Mama passed away easy and she never suffered. Papa is feeling better, and I hope to God that you can get discharged before long so you can come home, you are what the rest of the family are looking forward to now, so that you can console them.
Mamie had a baby boy about a week before Mama took sick and Mama and Papa went to the briss. Mamie did not get to come over to Mama as she was in bed. David and Josie were sick at home at the same time, but thank God they are all getting better.
This is certainly an awful letter to get while you are away Abie but I just had to tell you. The boys are all staying at home and waiting for you.

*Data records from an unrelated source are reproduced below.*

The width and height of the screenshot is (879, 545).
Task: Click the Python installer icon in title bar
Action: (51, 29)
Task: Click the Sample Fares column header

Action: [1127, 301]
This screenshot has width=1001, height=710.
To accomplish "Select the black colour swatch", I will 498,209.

Louis got discharged from the army about 2 weeks before Mama passed away and was with us. He is going to stay home and you don’t know how he wants to see you. You can imagine how everything was at home.

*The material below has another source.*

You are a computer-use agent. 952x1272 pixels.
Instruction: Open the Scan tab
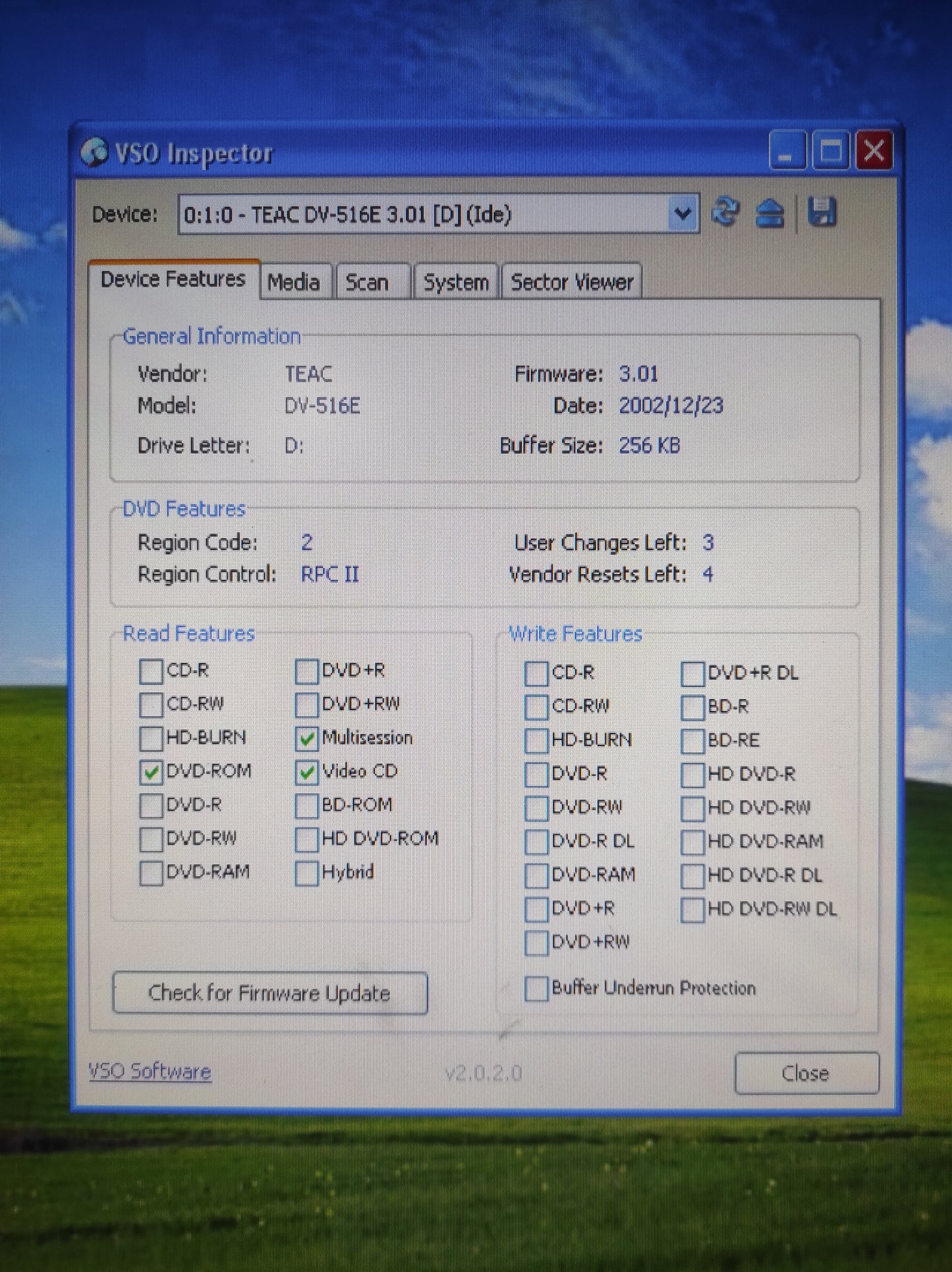pyautogui.click(x=367, y=283)
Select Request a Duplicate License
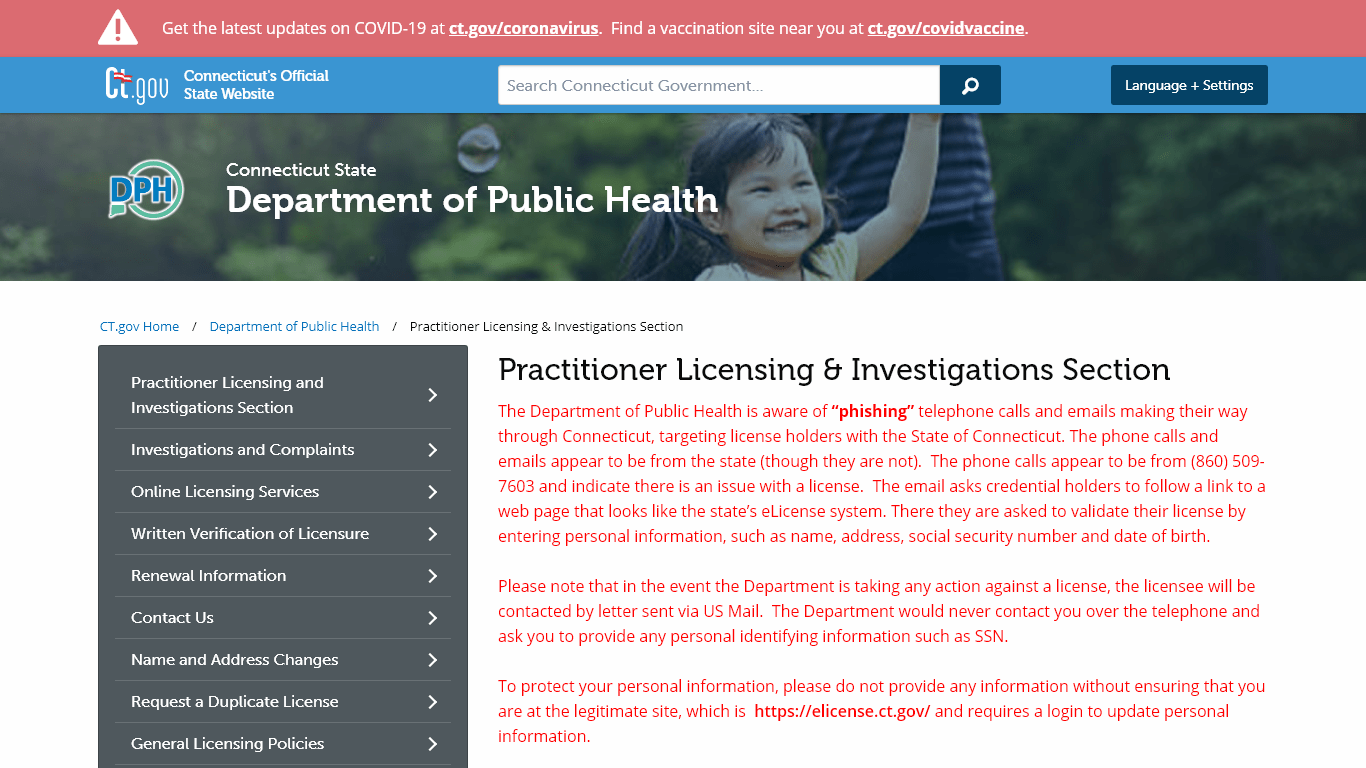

Well, we all know what kind of a mother we had. The best that ever lived, she was too good to live, that was the trouble, that’s why God took her, everything she thought of was for the children, nothing for herself, and I want you to look at this in a sensible way, not to take it hard, but to think of Mama all the time and I know that you know it was best or it would not have happened. Abie I am sure looking forward to the day when you will come home home for that is all that is left in life. I will close with lots of love to Mama in heaven and to you.
And an “addendum” from Uncle Louie to Uncle Abe:
It is hard to write you this letter and this is something that comes to all of us sooner or later. Mama was buried in St. Louis beside her mother. The ceremony was delivered by Rabbi Rosentreter. We had it taken down and have it here. You will be consoled when you see it as it seems plainly that it was the will of our Heavenly Father and his will must be had. We really thought Papa would never get well as he was so sick that he could not raise his hand but it was not his time to go so thank God Papa is getting better.
We are all looking forward for your return which means so much to us now, I am going to stay here and see that the store runs and the house is kept up. Philip is going to school in St. Louis, staying with Josie so he can go to the shul in the morning and evening and say Kaddish. One of us must say Kaddish for all year and we thought it best for Philip to say it as he was with Mama more than any of us.
Alex left Friday for Kentworth Military Academy at Lexington, Missouri, that is the best place for Alex as he was getting pretty tough around here.
Now Abie be sure and take this in a sensible way. It is hard but as we grow older harder things come before us. I have so much to tell you but don’t feel like writing now. When you get to New York wire me in detail where I can meet you so we can come home together. Do everything you can to get out as soon as possible for we are all so anxious to see you.
I will close with love from us all, from Mama who is in Heaven. Write us a big letter.